▶ [Problem]:
Your answer is a copy of every line in the records where "thumbnail" appears.

*** Opening Provided information ***

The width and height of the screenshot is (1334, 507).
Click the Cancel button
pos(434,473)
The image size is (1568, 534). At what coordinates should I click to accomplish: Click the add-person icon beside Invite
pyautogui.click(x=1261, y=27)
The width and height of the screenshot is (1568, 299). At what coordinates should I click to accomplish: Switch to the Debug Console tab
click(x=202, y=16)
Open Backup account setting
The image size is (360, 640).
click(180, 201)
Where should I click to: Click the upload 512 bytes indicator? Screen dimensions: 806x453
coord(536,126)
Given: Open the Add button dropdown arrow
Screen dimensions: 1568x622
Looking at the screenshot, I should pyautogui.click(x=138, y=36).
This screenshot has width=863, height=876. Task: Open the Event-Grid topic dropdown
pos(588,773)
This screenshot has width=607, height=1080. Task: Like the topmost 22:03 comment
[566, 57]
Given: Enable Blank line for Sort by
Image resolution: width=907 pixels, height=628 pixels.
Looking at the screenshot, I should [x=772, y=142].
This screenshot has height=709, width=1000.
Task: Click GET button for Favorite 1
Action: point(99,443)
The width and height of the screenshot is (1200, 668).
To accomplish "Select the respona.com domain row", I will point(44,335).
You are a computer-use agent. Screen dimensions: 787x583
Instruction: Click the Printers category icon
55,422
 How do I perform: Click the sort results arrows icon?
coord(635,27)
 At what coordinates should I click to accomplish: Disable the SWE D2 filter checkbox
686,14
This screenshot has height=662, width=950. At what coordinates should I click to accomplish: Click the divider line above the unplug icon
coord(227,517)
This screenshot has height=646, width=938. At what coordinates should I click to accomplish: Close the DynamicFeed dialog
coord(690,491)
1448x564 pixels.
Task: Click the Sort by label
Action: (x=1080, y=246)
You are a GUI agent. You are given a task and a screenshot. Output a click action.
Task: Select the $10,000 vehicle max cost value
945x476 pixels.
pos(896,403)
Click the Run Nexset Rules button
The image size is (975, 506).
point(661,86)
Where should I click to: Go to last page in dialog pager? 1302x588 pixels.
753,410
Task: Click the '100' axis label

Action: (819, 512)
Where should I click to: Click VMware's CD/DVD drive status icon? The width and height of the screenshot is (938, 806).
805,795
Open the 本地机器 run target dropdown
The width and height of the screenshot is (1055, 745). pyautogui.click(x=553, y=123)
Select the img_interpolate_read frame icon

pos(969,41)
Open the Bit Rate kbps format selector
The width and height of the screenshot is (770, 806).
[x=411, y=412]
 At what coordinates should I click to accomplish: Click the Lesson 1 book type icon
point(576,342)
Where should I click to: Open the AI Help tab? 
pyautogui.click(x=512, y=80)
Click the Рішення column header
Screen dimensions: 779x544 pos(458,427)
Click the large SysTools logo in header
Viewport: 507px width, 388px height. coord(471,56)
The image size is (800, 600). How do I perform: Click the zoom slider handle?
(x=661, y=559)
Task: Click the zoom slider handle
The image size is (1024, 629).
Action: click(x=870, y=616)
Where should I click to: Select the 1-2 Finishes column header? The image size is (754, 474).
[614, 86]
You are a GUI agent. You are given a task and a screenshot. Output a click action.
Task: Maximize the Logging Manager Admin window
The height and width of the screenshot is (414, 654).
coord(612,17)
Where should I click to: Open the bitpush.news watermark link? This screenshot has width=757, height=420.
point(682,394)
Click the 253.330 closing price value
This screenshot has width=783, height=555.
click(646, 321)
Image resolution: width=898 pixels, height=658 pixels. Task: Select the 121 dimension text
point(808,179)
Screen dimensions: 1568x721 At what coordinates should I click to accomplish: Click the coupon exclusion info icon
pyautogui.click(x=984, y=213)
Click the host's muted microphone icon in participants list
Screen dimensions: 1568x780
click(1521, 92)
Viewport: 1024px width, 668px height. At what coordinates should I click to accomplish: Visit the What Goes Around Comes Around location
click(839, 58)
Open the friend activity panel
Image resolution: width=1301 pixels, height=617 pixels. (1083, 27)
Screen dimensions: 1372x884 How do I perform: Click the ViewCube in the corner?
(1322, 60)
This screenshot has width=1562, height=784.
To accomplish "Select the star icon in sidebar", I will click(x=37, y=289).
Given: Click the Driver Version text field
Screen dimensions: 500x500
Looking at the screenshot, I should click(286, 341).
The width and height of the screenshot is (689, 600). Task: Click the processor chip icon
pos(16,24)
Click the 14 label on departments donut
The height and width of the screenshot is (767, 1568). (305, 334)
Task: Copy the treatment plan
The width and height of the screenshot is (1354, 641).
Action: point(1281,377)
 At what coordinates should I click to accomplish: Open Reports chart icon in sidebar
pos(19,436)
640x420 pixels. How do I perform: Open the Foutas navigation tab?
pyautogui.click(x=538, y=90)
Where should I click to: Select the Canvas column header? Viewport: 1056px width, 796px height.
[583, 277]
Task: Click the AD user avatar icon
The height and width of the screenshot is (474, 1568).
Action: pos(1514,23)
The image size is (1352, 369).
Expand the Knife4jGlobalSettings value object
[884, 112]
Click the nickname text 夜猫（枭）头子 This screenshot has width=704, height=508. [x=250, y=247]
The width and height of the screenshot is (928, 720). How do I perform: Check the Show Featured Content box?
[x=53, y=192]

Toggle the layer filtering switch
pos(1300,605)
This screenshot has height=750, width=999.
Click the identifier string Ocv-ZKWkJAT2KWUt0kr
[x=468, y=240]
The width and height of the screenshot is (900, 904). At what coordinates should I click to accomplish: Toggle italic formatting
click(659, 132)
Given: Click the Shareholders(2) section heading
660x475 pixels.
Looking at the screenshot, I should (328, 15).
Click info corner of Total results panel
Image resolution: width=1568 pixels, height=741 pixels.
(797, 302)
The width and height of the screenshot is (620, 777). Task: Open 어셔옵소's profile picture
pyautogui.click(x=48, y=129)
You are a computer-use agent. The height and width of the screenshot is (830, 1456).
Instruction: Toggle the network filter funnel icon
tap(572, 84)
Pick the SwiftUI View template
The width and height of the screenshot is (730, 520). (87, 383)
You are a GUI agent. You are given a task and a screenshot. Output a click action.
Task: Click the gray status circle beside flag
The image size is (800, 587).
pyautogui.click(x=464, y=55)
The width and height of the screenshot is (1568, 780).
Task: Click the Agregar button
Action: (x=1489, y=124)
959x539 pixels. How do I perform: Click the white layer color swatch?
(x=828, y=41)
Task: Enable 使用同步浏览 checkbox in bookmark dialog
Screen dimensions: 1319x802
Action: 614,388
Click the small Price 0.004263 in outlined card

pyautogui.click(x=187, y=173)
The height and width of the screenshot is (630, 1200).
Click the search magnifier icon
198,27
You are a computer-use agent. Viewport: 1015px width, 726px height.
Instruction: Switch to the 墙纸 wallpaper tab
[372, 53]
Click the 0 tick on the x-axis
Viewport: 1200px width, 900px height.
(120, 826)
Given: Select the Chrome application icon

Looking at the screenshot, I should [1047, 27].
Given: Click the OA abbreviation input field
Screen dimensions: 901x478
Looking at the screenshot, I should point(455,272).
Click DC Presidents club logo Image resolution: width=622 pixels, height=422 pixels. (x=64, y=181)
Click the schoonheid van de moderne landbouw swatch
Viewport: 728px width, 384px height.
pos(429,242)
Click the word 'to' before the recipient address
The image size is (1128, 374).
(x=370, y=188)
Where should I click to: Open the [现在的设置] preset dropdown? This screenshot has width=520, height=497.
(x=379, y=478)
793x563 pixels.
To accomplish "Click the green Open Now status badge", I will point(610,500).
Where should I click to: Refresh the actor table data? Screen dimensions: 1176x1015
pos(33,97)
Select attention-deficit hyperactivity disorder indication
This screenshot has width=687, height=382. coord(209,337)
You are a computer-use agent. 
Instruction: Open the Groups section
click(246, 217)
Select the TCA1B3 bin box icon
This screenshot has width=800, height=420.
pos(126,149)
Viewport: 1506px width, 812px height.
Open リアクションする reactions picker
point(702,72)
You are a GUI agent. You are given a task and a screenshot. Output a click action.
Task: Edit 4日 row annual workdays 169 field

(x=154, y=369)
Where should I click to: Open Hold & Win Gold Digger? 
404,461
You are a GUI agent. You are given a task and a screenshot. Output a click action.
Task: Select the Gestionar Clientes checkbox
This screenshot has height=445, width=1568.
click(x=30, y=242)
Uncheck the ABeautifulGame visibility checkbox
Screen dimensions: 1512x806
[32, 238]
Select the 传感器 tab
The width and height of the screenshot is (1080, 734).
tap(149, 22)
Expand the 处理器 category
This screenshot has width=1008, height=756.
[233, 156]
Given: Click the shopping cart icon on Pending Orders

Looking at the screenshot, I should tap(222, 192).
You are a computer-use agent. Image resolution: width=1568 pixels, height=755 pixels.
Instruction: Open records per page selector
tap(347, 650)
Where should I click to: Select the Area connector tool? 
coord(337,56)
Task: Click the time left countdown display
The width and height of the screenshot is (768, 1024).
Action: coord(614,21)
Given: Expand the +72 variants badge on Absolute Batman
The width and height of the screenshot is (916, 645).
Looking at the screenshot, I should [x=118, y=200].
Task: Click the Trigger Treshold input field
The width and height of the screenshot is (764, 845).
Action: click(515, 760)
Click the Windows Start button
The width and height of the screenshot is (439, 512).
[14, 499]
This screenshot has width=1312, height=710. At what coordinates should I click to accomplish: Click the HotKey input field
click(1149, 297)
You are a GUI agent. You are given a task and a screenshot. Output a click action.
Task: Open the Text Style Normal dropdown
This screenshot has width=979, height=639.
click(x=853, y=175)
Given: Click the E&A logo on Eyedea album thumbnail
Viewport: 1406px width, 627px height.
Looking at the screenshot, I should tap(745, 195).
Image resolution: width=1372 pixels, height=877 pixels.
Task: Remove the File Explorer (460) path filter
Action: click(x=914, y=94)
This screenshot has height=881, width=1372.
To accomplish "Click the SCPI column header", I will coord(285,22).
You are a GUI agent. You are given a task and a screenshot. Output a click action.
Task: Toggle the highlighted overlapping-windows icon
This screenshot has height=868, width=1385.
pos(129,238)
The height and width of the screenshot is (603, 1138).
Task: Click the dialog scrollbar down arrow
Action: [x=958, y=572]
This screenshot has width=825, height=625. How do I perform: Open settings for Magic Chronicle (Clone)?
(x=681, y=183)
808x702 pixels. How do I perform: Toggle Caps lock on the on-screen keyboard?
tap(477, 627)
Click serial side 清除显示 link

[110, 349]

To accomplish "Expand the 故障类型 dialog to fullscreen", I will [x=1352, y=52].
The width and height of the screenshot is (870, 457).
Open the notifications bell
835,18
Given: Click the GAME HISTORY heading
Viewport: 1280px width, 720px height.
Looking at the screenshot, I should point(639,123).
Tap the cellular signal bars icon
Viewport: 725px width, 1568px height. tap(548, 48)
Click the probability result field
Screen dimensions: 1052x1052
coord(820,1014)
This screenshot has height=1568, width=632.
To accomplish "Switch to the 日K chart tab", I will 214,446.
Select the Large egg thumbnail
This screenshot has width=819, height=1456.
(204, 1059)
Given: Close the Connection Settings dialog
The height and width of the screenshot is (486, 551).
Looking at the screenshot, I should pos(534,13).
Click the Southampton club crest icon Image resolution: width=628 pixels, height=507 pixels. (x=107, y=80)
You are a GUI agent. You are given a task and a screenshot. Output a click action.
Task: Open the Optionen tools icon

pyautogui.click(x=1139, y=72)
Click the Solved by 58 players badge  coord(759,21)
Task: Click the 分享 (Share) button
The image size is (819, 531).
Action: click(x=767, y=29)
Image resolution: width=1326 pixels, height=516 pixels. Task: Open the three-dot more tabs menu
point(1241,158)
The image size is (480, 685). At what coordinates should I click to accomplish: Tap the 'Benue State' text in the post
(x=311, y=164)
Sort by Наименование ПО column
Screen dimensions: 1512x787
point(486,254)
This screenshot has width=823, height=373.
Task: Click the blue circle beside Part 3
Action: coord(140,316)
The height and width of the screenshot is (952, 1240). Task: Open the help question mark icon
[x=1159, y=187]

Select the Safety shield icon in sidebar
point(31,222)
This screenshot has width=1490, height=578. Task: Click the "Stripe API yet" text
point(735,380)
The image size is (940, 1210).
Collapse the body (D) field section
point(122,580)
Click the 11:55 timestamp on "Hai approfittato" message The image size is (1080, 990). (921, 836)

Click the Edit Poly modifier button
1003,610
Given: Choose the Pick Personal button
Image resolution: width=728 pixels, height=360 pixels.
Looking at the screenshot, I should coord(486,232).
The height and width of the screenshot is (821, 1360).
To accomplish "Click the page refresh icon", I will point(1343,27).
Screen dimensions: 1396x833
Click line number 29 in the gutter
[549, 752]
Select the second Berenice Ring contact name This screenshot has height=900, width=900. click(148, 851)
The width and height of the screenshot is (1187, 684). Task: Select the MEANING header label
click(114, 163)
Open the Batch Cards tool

*** Closing Provided information ***

▶ [Result of this task]:
Given: Click the E&A logo on Eyedea album thumbnail
Select the Large egg thumbnail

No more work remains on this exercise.